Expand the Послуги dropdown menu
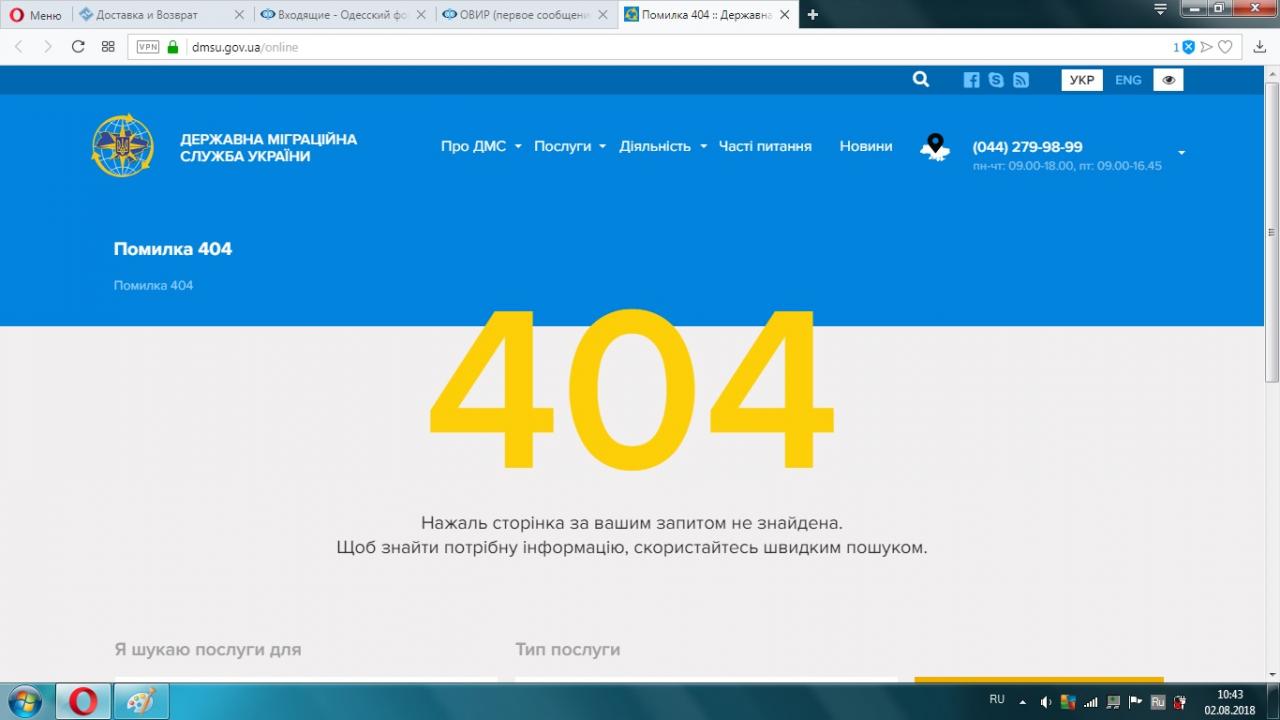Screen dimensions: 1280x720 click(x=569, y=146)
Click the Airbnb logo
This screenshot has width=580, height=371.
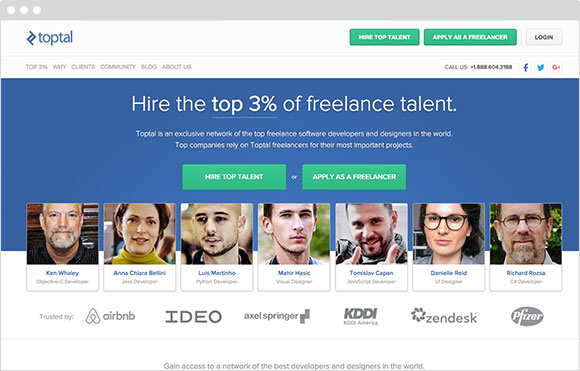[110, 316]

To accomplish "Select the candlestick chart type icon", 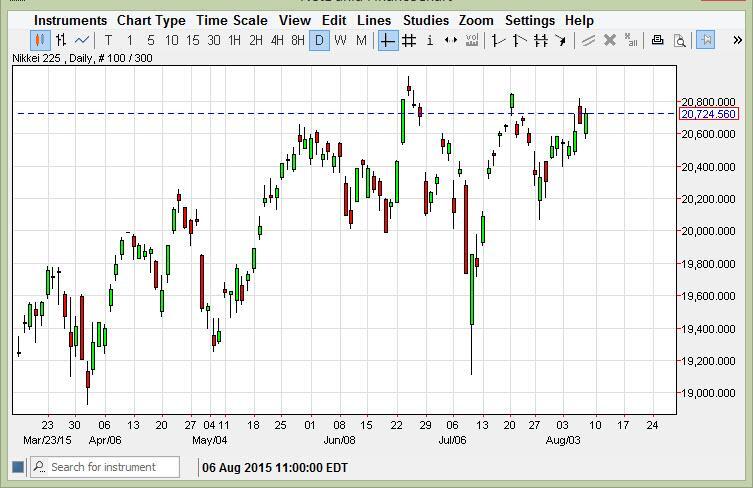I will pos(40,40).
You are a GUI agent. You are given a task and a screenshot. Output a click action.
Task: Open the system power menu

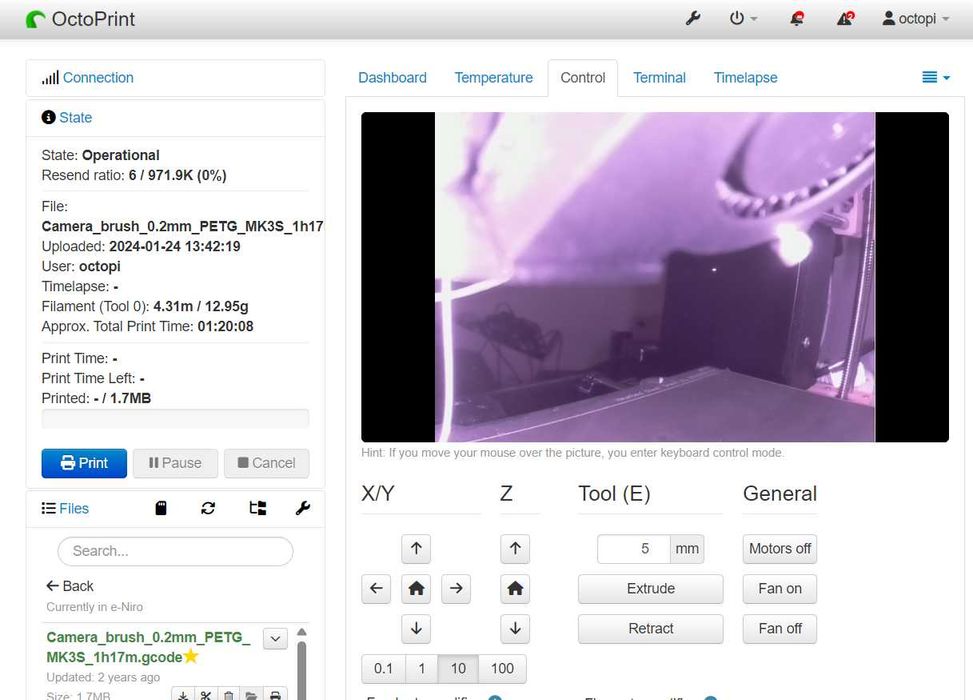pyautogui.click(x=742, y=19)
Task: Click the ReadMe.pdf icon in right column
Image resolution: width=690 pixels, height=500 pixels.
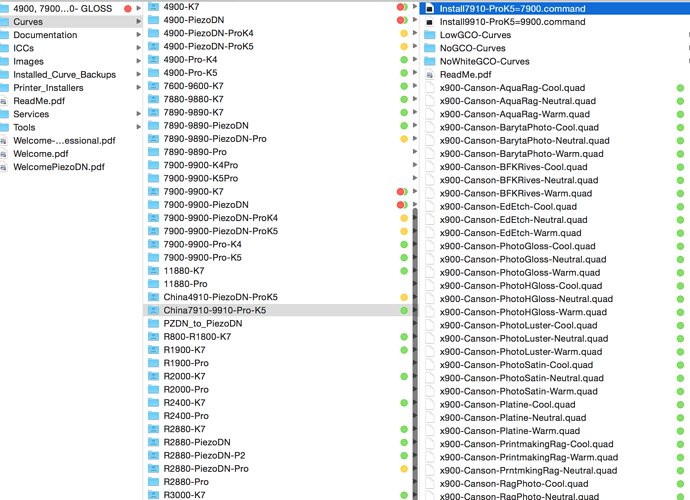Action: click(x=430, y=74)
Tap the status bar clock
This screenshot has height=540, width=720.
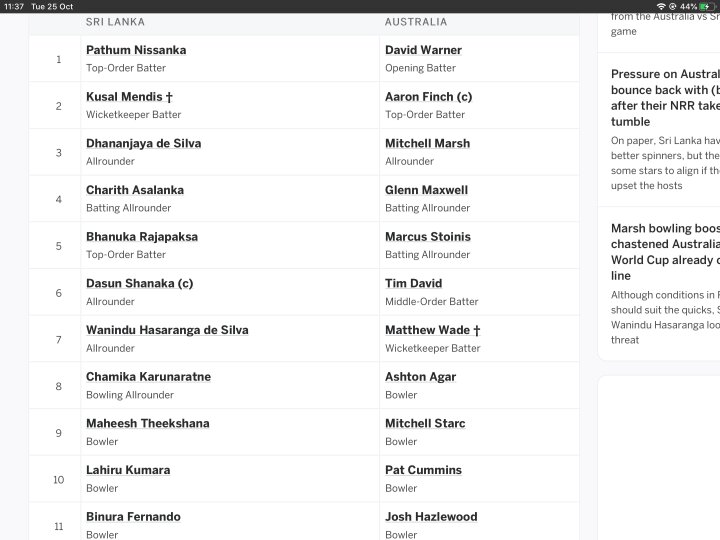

## Activity:
Copy exactly, and copy nothing else: the lines from the one containing "Tap the status bar clock" through the end of the data, both ends included, with pictures left out.

## Problem solution:
Tap the status bar clock
This screenshot has height=540, width=720.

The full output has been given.